All that should appear is the run of lines from the one containing "Task: Open background.js:1218" through the end of the records, each repeated exactly.
═══ Data shown
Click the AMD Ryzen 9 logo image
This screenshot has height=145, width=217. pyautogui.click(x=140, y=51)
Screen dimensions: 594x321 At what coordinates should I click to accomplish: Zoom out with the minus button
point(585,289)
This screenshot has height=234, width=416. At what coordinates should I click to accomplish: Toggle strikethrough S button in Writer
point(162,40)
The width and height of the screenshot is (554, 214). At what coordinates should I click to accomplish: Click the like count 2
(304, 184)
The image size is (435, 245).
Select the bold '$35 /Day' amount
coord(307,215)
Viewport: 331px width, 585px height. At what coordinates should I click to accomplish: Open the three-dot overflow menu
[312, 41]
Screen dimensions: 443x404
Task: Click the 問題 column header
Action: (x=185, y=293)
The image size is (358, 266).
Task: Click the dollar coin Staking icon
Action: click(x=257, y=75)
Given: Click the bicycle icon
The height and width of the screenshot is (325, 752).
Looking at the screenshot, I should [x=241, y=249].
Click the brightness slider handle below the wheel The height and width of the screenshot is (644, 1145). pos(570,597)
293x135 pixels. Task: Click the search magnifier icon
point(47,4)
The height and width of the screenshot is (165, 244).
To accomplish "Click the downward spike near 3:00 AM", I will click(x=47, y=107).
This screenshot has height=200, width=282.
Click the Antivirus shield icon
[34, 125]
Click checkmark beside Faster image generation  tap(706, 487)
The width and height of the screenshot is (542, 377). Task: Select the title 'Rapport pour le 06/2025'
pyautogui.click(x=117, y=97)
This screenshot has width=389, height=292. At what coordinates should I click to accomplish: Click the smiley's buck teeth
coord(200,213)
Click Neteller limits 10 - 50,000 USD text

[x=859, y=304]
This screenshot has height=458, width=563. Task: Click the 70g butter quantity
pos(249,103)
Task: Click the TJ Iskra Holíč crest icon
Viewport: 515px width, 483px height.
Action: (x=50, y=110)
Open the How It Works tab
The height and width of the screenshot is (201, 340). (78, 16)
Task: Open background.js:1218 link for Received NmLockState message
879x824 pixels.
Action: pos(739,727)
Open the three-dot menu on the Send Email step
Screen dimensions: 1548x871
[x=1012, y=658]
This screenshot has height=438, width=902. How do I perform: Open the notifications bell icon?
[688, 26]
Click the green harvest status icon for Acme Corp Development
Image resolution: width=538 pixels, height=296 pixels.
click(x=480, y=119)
══════
▶ _Task output_
Task: Open background.js:1218 link for Received NmLockState message
879x824 pixels.
Action: pos(739,727)
Open the three-dot menu on the Send Email step
Screen dimensions: 1548x871
[x=1012, y=658]
This screenshot has height=438, width=902. How do I perform: Open the notifications bell icon?
[688, 26]
Click the green harvest status icon for Acme Corp Development
Image resolution: width=538 pixels, height=296 pixels.
click(x=480, y=119)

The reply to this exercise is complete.